Mutual funds like Fidelity, BlackRock and Vanguard are often the largest shareholders of companies in the same industry. Previous research by Schmalz has looked at anti-competitive outcomes of such ownership structures in the banking and airline industries. The present paper crystallizes one reason why managers act in their common owners’ interest—because they are paid to do so.

Schmalz, Anton, Ederer and Gine examined 20 years’ worth of data from ExecuComp, which measures the compensation of top executives of the largest 2,000 U.S. companies.

The more a company’s institutional shareholders own big stakes in rival companies, the less pay managers receive for company performance and the more pay they receive in response to rivals’ performance.

The logic is easy to understand.

“If you benchmark performance against rival companies, that gives managers an incentive to compete aggressively. If you own a number of companies in the same industry, you don’t want that to happen,” Schmalz said. “If anything, you want them to cooperate more, because you want to improve the value of your entire portfolio, not just one company. Our findings suggest managerial contracts give managers economic reasons to act in their shareholders’ interests—it’s as simple as that.”
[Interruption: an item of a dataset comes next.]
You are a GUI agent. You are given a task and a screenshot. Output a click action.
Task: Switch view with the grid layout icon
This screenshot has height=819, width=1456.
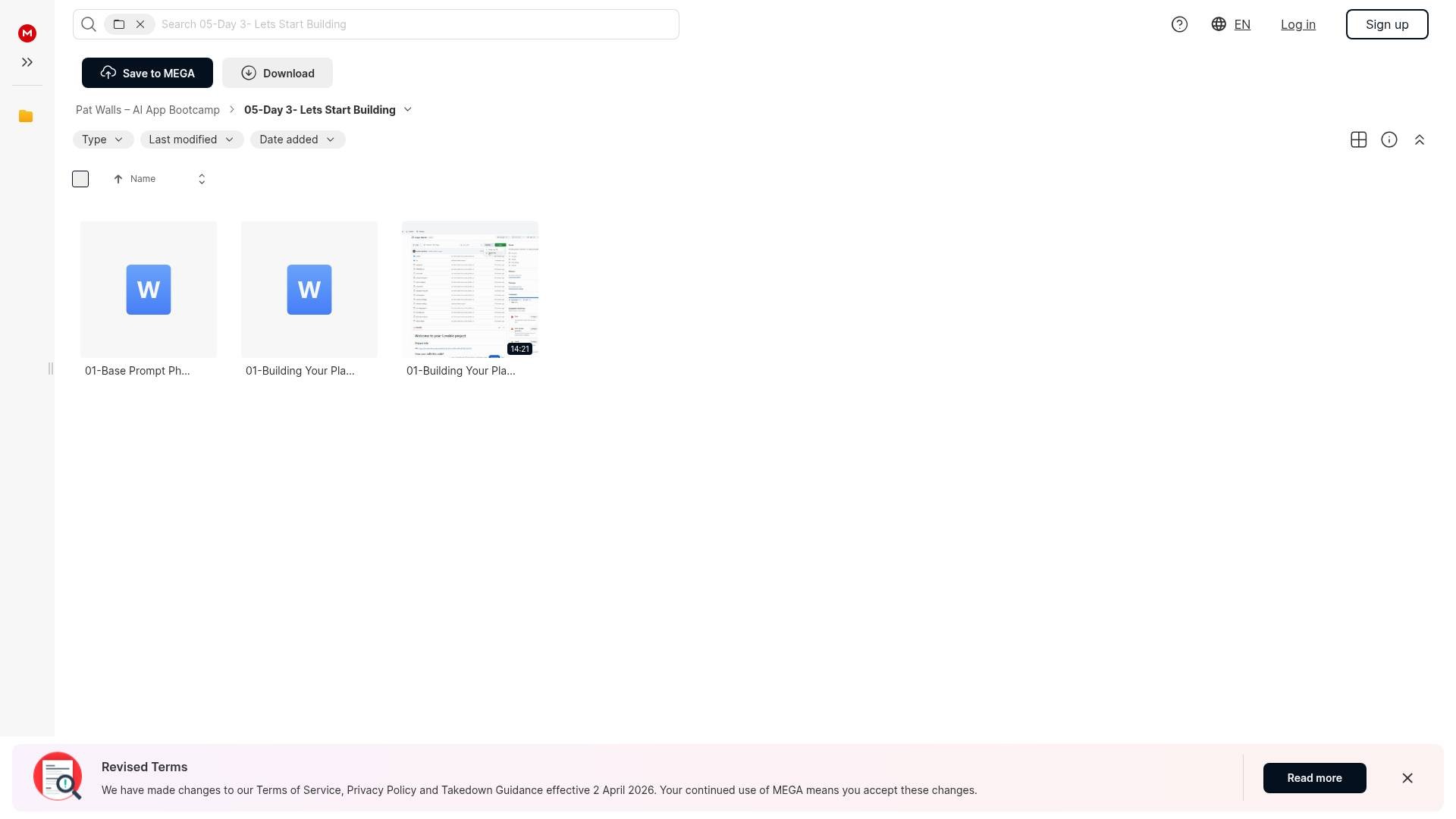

The reason that large institutions own shares of firms in the same industry is similarly plain. When ordinary savers pool their retirement money in the same small set of widely diversified mutual funds (in the form of index funds or otherwise), the result is that these mutual fund families become increasingly powerful shareholders in the ownership structure of all portfolio firms.

The study, “Common Ownership, Competition, and Top Management Incentives,” also suggests that mutual funds are keenly aware of their effect on executive compensation. In fact, they engage with portfolio firms about the topic hundreds of times per year, and are in open opposition to other shareholder groups that demand more relative performance evaluation in setting executive pay.

“We don’t know what precisely is said in these meetings, but the mere fact that they happen, combined with the effects they have, is indication enough that regulators may want to pay attention to executive compensation as an element of antitrust policy,” Schmalz said.